Sylwestrowe szaleństwa we Włoszech dla niektórych skończyły się tragicznie. W wyniku wybuchu składu fajerwerków w jednym z mieszkań zginął 31-letni mężczyzna, a czworo dzieci zostało rannych, w tym jedno ciężko.
W sylwestrową noc włoscy ratownicy mieli ręce pełne roboty. Oszacowano, że łącznie zostało rannych ponad 100 osób. Najbardziej tragiczna sytuacja miała miejsce w rzymskiej dzielnicy San Brasilio, gdzie doszło do eksplozji materiałów pirotechnicznych w mieszkaniu, w którym spędzało sylwestra prawie 20 osób, w tym dzieci.
31-letni mężczyzna, który zginął w wyniku wybuchu, był już wcześniej karany za posiadanie nielegalnych petard.
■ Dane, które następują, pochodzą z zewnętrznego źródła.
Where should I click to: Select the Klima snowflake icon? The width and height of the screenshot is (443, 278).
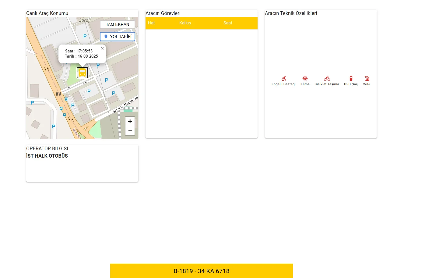coord(305,78)
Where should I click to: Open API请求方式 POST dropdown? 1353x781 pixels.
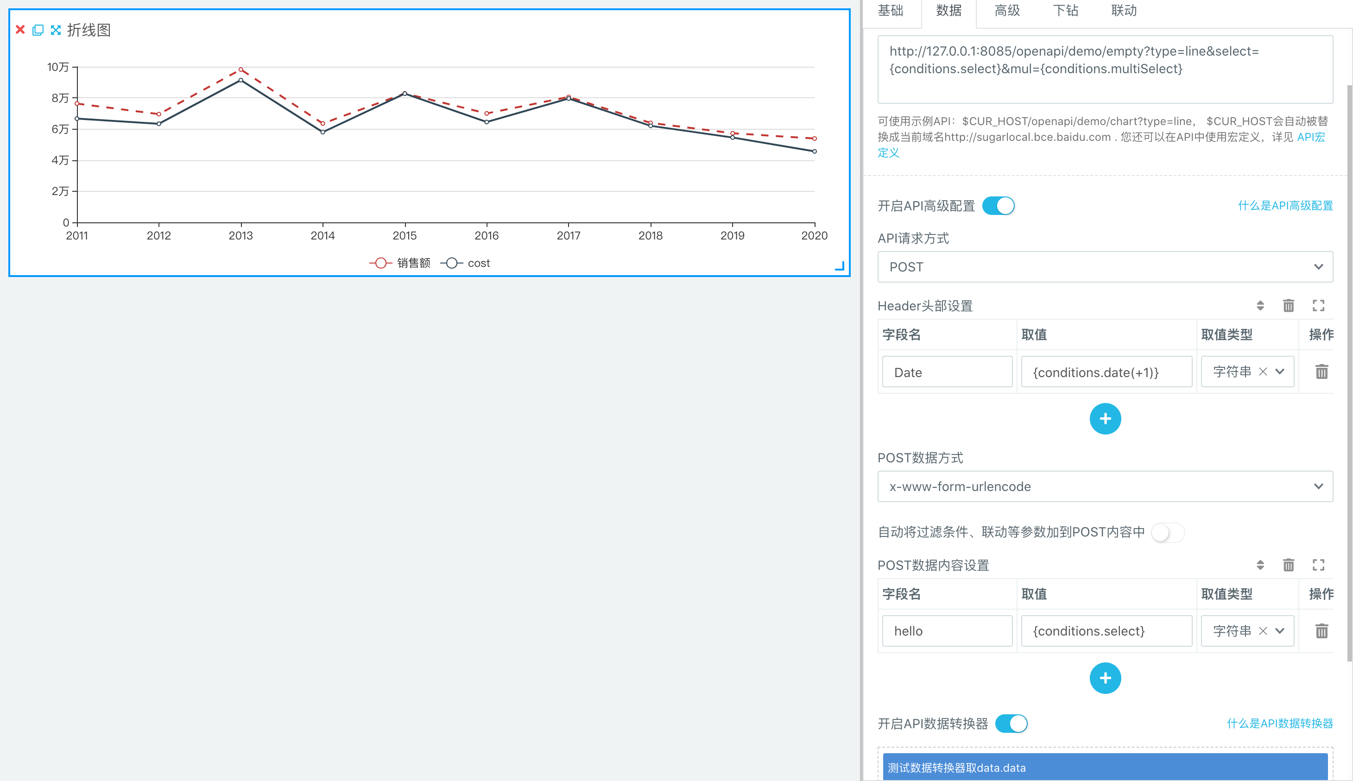[1105, 267]
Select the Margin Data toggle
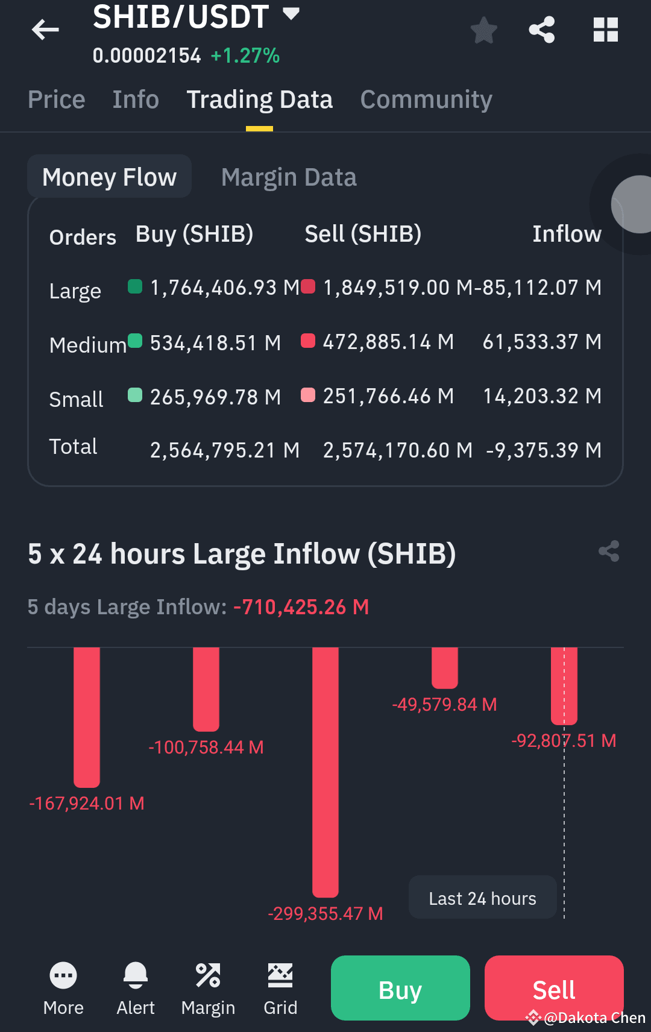 [289, 177]
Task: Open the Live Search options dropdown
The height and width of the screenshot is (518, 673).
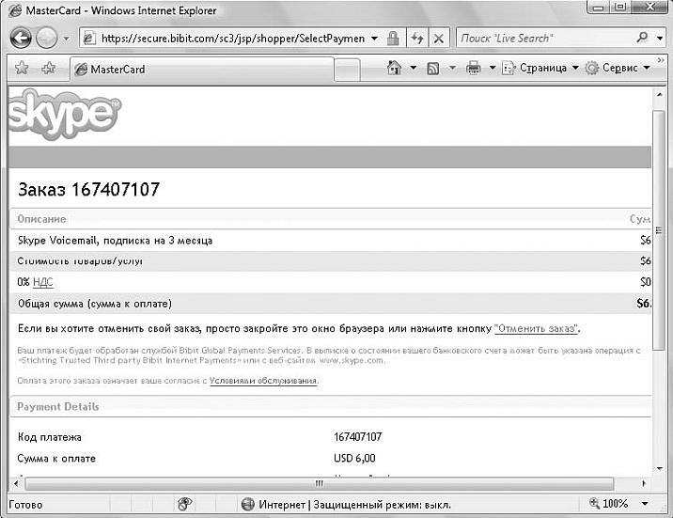Action: coord(663,39)
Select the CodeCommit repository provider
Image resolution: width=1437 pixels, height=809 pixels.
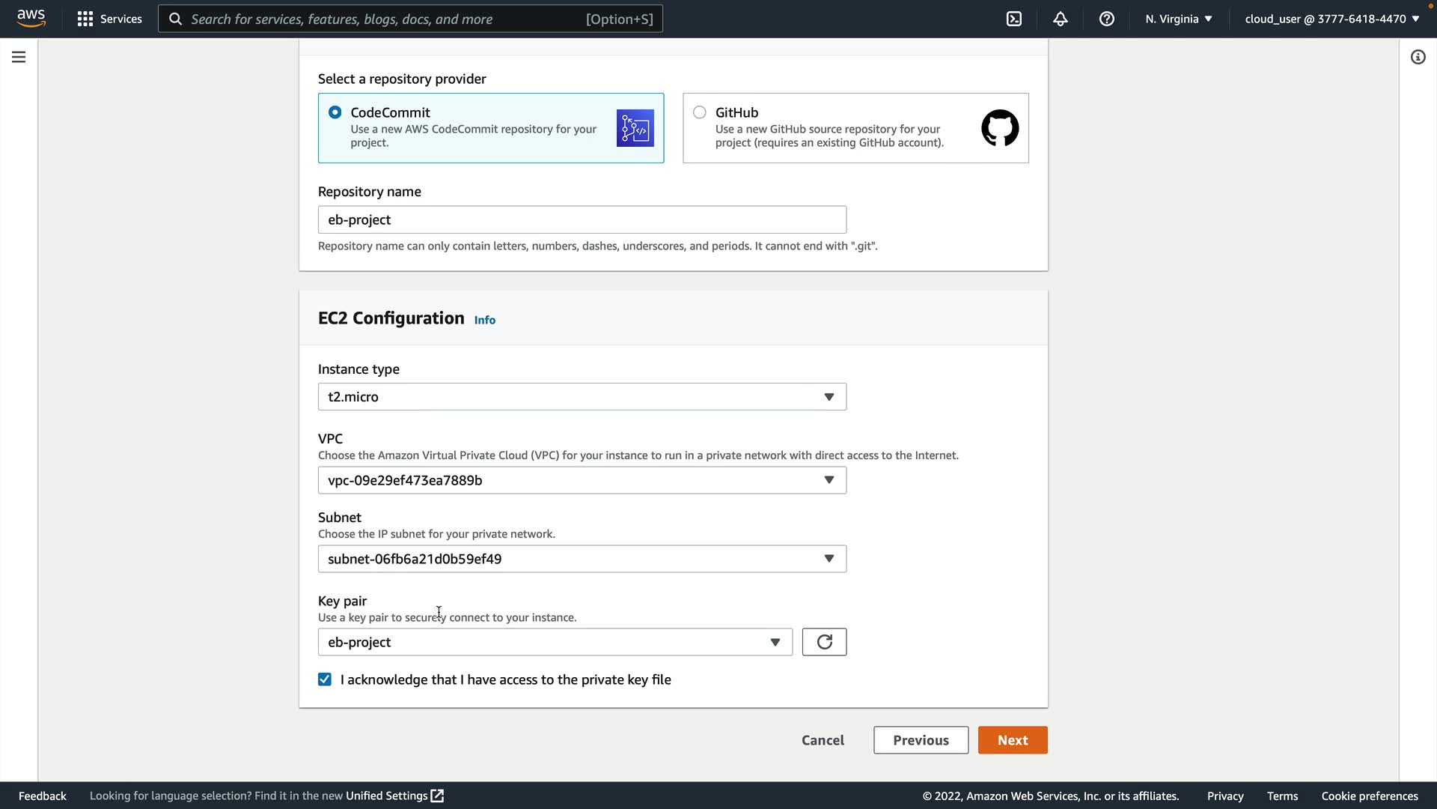pos(335,112)
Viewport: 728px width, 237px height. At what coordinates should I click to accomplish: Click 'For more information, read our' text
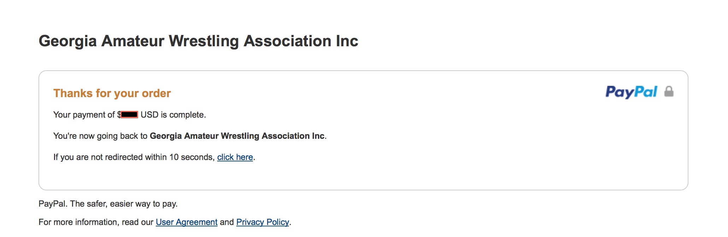(x=96, y=222)
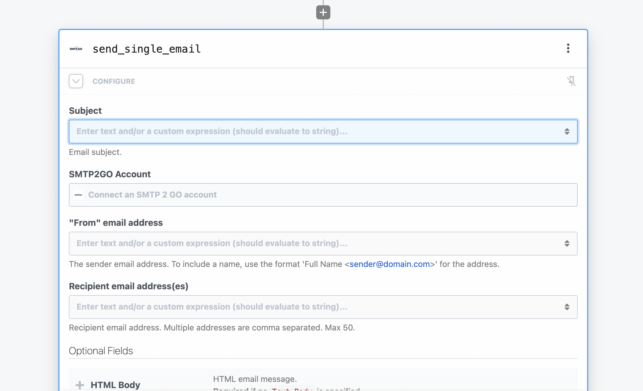The image size is (643, 391).
Task: Open the three-dot step options menu
Action: (x=568, y=48)
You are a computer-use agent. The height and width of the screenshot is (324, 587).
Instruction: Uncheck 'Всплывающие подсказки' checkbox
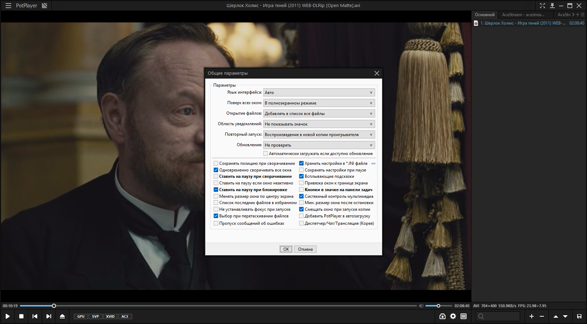click(x=301, y=176)
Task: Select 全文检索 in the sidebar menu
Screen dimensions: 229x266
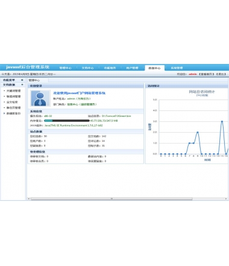Action: pyautogui.click(x=12, y=102)
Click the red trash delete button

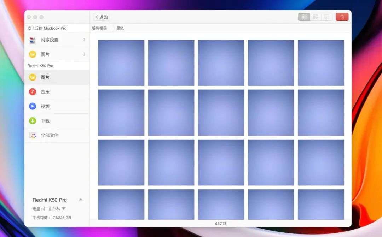[x=342, y=17]
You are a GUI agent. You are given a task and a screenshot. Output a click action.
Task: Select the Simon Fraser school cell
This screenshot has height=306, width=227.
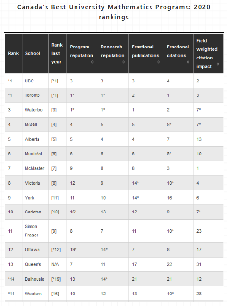pyautogui.click(x=32, y=231)
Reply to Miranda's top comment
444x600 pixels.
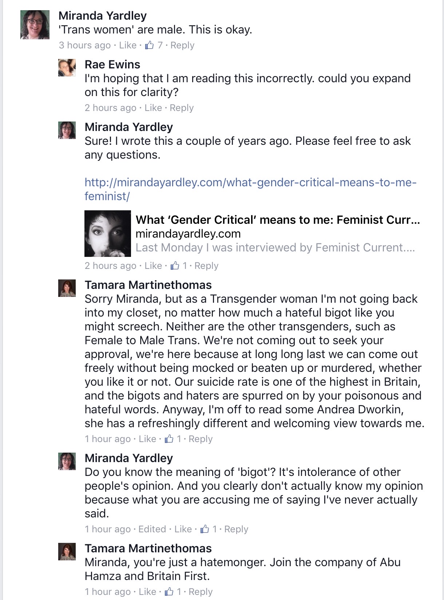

Przez jego bezmyślność 4 dzieci zostało rannych, a jedno z nich, 4-letnia dziewczynka, jest w bardzo ciężkim stanie.
Druga ofiara śmiertelna sylwestrowej zabawy to 39-letni Neapolitańczyk, który zmarł w wyniku rany postrzałowej twarzy. Według ustaleń policji trafiła go zabłąkana kula, podczas pokazu fajerwerków, który mężczyzna zorganizował przed swoją restauracją. Na południu Włoch bardzo popularne w Sylwestra jest strzelanie z broni palnej.
W tych częściach Włoch, gdzie wprowadzono zakaz puszczania petard, sytuacja wygląda już dużo lepiej. W Mediolanie rannych zostało tylko 5 osób, podczas gdy np. w Salerno koło Neapolu aż 27 osób.